16. The method of setting a security according to claim 9, characterized in that said setting step is a step of setting the filtering condition by setting an MAC address, an IP address, or a TCP port number of transmission/reception data that should be filtered.

17. A program of a terminal, characterized in causing said terminal to function as:

18. The program according to claim 17, characterized in causing said terminal to function as a displaying controller for displaying a recognition result by said recognizing unit on a displaying screen.

19. The program according to claim 18, characterized in causing said terminal to function as an inputting unit for inputting an instruction command, said instruction command corresponding to said recognition result displayed by said displaying controller.

20. The program according to claim 19, characterized in causing said setting unit to function as a unit for setting said condition of the filtering based upon said instruction command.
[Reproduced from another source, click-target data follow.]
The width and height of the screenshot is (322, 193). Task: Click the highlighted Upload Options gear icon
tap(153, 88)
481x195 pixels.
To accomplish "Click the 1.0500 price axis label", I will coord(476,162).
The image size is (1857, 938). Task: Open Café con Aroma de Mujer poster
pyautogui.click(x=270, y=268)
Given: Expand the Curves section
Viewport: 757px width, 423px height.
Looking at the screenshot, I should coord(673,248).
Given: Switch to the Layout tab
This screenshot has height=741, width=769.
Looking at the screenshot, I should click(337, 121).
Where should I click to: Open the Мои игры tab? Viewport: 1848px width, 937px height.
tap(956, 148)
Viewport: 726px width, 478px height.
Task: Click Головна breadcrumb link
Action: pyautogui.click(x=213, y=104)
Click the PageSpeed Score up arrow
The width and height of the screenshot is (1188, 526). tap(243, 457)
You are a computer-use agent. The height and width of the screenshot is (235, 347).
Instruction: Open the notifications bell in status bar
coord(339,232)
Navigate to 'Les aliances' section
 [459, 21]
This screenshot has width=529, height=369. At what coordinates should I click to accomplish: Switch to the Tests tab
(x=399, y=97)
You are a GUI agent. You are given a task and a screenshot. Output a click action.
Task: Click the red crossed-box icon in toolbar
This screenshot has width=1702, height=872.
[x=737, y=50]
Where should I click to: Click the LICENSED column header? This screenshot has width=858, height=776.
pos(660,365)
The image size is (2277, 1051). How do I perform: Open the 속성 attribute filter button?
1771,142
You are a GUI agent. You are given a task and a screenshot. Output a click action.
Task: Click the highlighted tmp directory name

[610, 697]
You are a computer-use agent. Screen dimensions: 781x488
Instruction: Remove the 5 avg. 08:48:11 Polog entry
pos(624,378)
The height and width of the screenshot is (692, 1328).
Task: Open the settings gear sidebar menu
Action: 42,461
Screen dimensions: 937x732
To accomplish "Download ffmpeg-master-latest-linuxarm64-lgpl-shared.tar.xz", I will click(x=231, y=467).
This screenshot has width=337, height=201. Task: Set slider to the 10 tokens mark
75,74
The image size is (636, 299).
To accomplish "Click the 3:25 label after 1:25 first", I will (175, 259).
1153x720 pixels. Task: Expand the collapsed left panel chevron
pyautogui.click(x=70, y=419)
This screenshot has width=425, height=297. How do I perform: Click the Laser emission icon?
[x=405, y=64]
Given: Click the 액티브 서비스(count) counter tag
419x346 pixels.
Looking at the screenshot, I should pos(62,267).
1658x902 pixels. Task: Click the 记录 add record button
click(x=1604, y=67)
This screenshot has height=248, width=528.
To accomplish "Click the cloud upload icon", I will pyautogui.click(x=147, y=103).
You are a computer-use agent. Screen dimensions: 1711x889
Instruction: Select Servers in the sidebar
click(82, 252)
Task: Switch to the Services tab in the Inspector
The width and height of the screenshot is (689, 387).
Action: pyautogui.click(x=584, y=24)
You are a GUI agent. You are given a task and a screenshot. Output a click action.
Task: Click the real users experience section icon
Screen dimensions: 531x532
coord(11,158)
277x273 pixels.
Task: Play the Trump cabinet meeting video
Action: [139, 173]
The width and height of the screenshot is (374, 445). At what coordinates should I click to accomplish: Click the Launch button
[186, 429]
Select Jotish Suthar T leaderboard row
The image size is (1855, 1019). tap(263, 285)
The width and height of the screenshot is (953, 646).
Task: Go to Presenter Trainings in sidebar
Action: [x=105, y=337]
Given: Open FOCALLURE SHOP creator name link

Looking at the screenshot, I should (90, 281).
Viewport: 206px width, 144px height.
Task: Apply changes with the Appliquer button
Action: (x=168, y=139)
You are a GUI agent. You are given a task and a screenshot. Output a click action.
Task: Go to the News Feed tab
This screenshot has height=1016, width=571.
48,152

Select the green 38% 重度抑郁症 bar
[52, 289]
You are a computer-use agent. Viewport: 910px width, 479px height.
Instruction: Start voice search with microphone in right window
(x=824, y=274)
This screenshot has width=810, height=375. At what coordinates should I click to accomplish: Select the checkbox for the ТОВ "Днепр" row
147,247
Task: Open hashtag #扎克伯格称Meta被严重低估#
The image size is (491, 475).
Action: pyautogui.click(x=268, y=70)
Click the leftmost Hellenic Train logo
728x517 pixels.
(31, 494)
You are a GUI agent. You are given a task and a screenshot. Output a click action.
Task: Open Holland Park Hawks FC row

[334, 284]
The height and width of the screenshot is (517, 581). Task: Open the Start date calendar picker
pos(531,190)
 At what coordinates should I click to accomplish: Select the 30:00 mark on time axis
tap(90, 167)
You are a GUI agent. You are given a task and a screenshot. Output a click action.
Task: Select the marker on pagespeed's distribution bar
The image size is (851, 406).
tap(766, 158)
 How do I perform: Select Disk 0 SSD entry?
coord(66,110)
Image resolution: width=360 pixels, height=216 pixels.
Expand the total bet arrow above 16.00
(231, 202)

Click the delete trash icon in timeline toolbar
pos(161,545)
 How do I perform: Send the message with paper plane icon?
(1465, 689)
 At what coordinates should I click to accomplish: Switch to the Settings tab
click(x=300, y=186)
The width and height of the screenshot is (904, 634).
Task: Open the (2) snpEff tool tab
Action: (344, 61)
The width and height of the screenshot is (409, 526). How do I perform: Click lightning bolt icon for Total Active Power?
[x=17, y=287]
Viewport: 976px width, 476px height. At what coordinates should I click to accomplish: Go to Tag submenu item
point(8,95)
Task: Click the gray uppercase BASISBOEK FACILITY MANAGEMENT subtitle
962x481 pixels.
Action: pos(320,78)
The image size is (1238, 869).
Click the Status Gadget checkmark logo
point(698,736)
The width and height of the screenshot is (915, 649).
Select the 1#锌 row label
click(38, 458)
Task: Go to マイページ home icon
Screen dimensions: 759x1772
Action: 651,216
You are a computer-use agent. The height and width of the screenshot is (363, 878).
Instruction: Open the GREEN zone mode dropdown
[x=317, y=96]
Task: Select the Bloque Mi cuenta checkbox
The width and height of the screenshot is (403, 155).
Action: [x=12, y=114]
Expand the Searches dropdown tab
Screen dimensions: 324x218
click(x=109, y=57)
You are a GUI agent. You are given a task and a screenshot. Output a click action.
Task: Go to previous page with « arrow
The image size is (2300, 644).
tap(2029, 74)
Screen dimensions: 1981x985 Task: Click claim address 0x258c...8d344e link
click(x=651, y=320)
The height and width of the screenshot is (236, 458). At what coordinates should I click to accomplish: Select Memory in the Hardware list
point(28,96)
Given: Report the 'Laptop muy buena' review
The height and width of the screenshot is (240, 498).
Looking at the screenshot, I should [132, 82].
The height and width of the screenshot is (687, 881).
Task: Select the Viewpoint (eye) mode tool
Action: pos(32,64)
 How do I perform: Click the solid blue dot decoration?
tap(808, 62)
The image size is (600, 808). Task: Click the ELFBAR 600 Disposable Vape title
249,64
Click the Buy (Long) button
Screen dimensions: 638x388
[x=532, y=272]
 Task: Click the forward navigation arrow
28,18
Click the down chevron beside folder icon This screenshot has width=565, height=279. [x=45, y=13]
21. The program according to claim 17, characterized in causing said recognizing unit to function as a unit for comparing an IP address allotted to its own terminal with a specification value, and recognizing said connection environment based upon this comparison result.

22. The program according to claim 17, characterized in causing said recognizing unit to function as a unit for performing a test for a continuity with a certain specific server, and recognizing said connection environment based upon a result of this continuity test.

23. The program according to claim 17, characterized in causing said recognizing unit to function as a unit for comparing an MAC address of a terminal connected to a network identical to the network to which its own terminal is in connection with a specification value, and recognizing said connection environment based upon this comparison result.

24. The program according to claim 17, characterized in causing said setting unit to function as a unit for setting the filtering condition by setting an MAC address, an IP address, or a TCP port number of transmission/reception data that should be filtered.